Please edit the rows from the line with "Viewport: 1341px width, 694px" to the line with "pos(11,425)", replacing "Education" with "History" and keeping everything else unchanged. Return only those lines.

Task data:

******************************

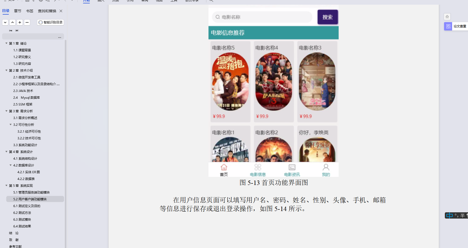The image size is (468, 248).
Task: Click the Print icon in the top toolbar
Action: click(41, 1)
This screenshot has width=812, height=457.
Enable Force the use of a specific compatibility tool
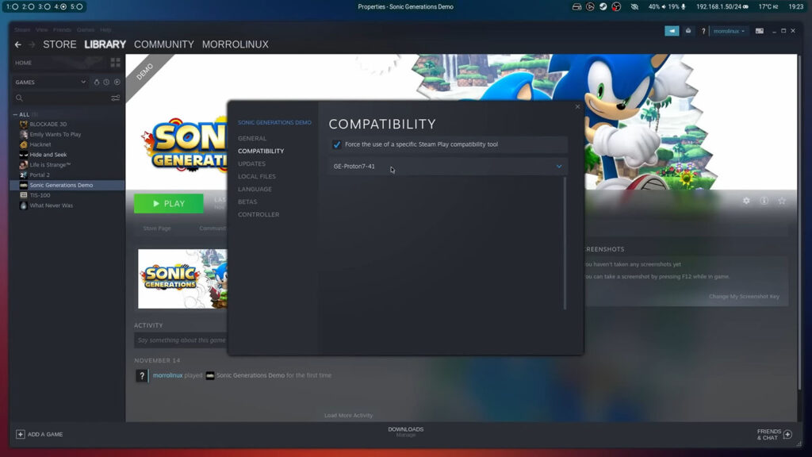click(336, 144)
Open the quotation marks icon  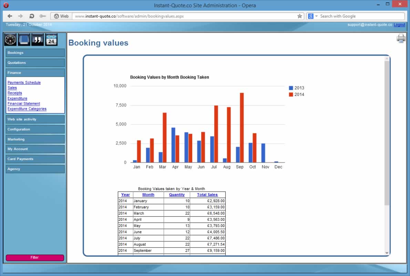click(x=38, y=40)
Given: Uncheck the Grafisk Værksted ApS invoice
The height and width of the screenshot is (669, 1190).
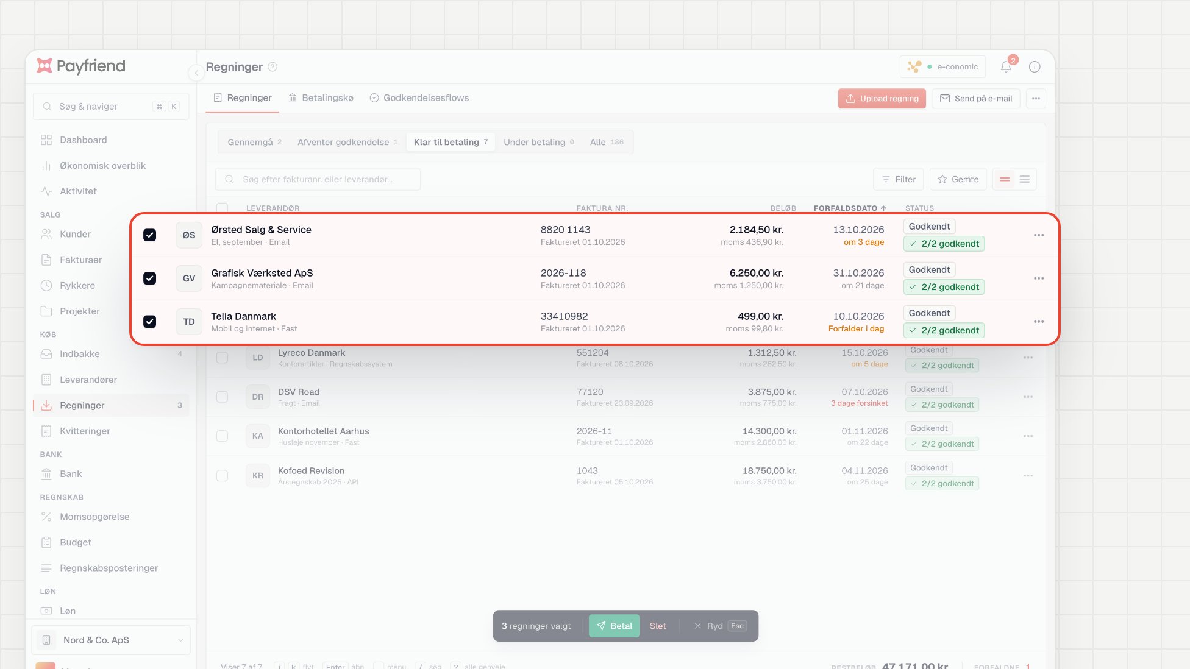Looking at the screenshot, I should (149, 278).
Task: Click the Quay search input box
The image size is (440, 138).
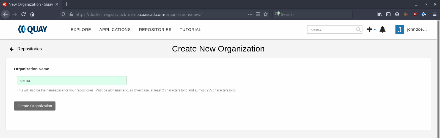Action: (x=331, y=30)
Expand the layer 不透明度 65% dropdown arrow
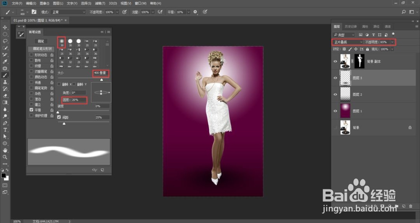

******************************

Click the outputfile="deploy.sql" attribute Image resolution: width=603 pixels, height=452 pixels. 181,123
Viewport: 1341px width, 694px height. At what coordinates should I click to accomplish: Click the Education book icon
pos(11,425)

******************************

Output for this exercise:
Viewport: 1341px width, 694px height. At what coordinates should I click to accomplish: Click the History book icon
pos(11,425)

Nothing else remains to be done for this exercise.